## Begin

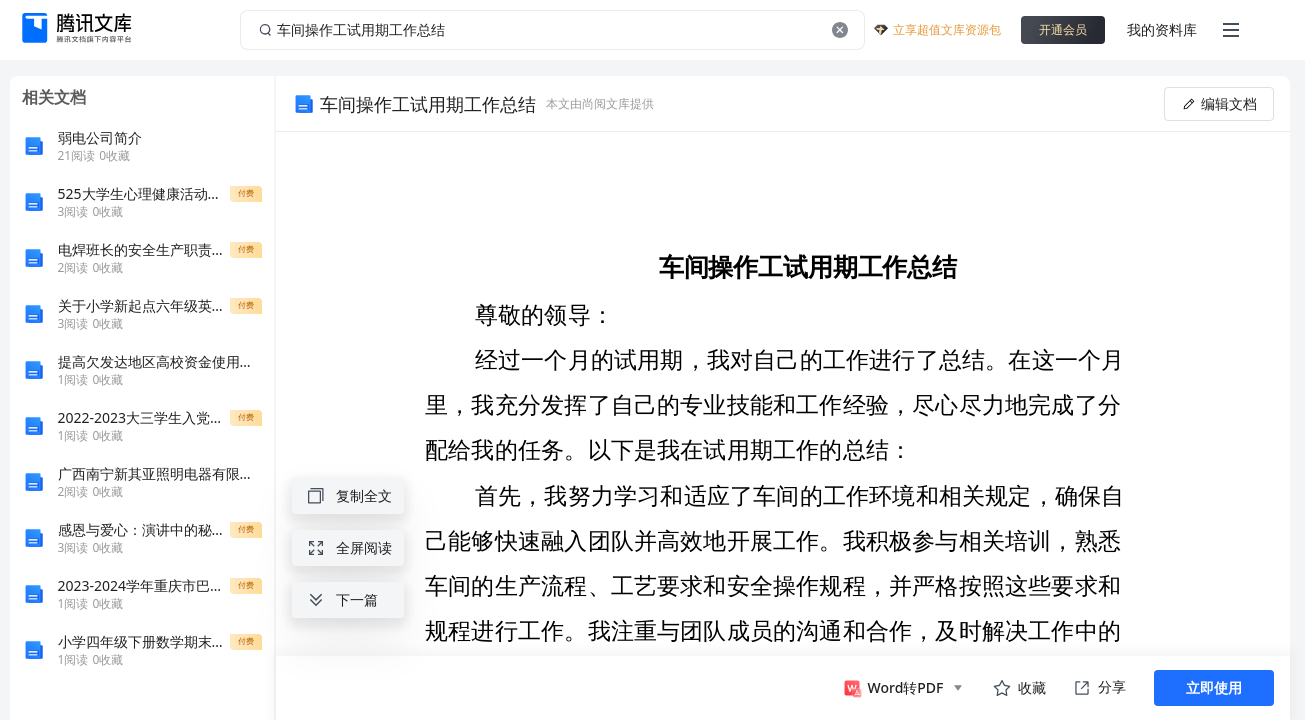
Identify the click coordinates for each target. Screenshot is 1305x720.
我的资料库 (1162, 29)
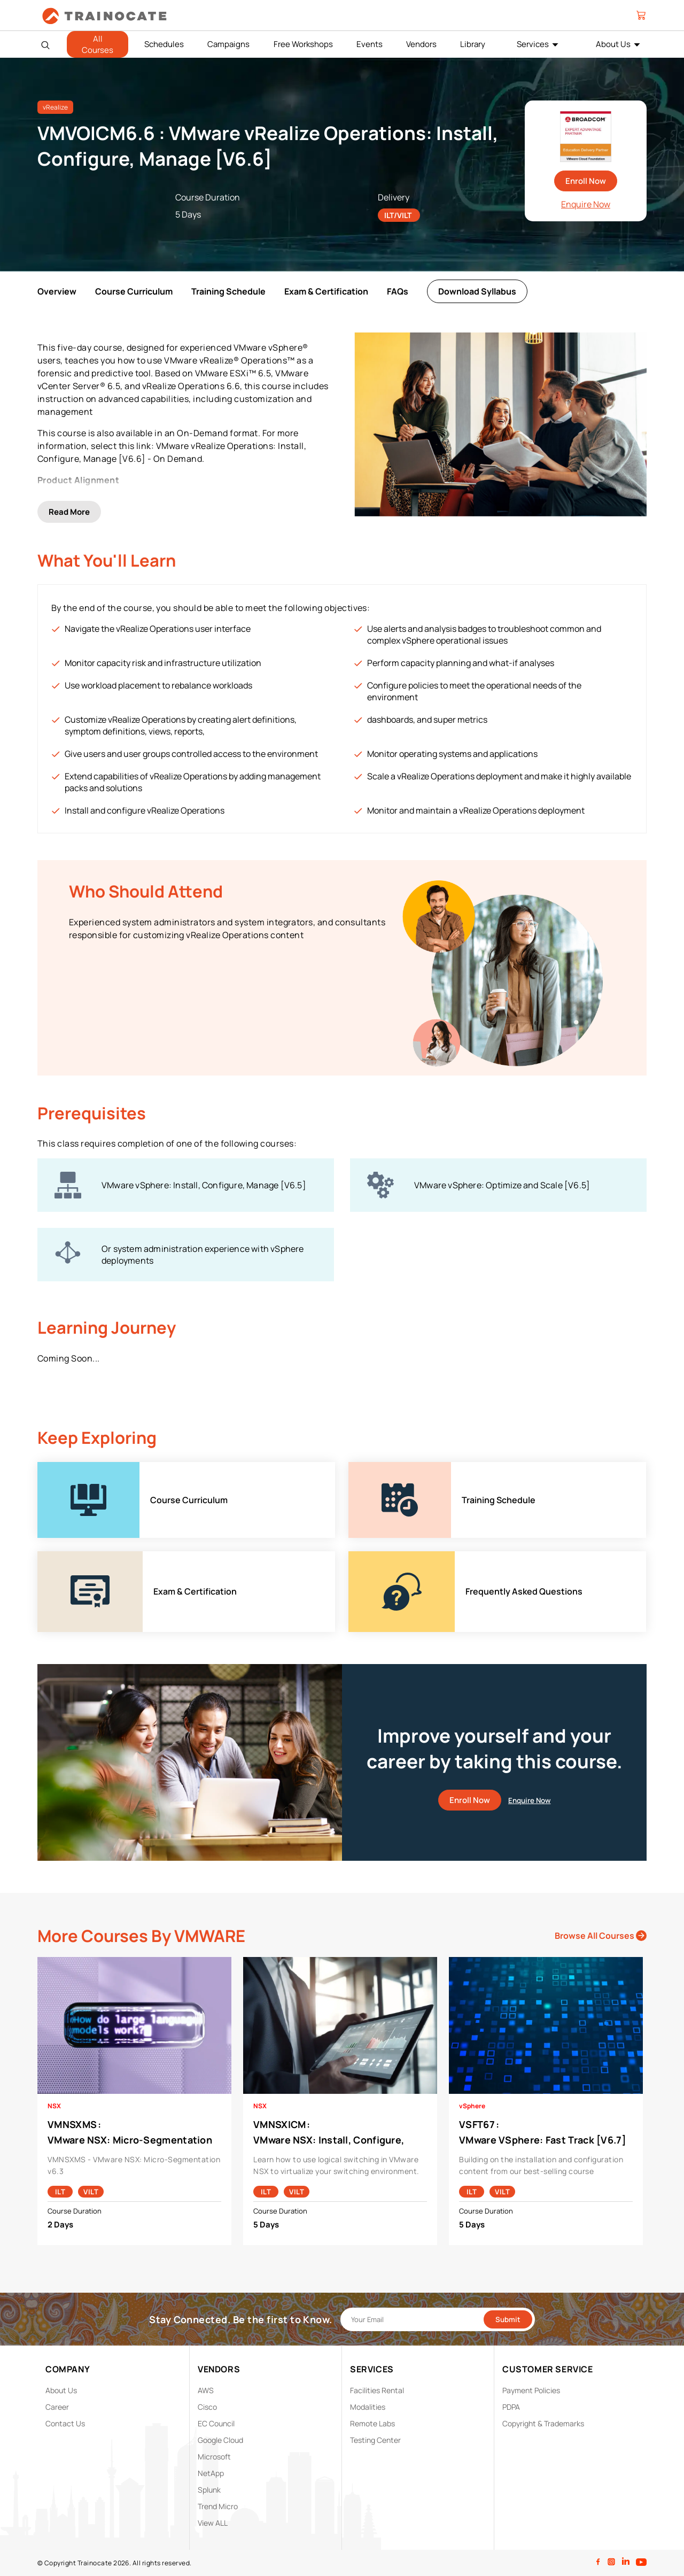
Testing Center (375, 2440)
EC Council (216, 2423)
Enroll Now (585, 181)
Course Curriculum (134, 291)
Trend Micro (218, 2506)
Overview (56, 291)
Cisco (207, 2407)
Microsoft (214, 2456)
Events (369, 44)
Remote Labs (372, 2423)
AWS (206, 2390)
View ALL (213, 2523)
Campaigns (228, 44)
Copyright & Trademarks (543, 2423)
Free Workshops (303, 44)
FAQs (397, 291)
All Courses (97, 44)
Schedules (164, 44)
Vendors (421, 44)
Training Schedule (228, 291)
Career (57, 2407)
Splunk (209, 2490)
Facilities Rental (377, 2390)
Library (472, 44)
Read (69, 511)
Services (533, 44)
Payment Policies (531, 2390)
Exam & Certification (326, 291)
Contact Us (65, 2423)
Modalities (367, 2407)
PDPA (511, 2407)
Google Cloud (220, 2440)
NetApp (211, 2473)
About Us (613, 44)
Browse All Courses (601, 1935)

## End
## Begin

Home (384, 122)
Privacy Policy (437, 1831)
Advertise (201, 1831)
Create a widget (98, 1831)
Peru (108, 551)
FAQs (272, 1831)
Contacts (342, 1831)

## End
## Begin

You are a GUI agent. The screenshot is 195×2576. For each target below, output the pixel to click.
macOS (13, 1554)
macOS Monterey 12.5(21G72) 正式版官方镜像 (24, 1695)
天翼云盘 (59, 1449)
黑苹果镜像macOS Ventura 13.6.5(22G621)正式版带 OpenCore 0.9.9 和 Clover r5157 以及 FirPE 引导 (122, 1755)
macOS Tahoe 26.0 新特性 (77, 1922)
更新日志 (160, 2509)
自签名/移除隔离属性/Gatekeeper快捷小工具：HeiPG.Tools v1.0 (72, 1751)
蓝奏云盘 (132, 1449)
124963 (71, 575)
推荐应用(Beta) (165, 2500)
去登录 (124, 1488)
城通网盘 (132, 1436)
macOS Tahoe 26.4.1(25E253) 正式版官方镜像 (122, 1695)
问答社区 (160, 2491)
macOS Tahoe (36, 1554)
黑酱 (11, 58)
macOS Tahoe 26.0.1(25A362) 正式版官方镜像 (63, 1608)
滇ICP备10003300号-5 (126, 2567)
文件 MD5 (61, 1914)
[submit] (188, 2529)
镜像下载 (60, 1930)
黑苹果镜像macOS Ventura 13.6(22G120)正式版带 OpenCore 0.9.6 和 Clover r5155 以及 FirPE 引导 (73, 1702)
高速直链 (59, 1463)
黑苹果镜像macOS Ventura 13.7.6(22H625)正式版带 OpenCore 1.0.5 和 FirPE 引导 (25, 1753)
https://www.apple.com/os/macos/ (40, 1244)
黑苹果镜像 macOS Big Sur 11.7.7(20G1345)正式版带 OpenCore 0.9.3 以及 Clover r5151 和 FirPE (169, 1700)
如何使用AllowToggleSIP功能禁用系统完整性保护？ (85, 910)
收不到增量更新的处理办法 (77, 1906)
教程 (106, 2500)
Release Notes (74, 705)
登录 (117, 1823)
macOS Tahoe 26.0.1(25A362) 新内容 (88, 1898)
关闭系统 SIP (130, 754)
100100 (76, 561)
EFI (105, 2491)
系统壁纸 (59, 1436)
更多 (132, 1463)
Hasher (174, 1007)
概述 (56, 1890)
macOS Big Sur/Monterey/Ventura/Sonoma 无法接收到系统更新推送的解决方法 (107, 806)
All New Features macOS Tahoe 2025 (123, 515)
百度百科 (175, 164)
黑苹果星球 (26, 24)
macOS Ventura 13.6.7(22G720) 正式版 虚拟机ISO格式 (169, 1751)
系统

## End

- THE TASK -
Please count the lines in the data above that contain the string "正式版带", and give only the number.

- RESULT OF THE EXERCISE -
4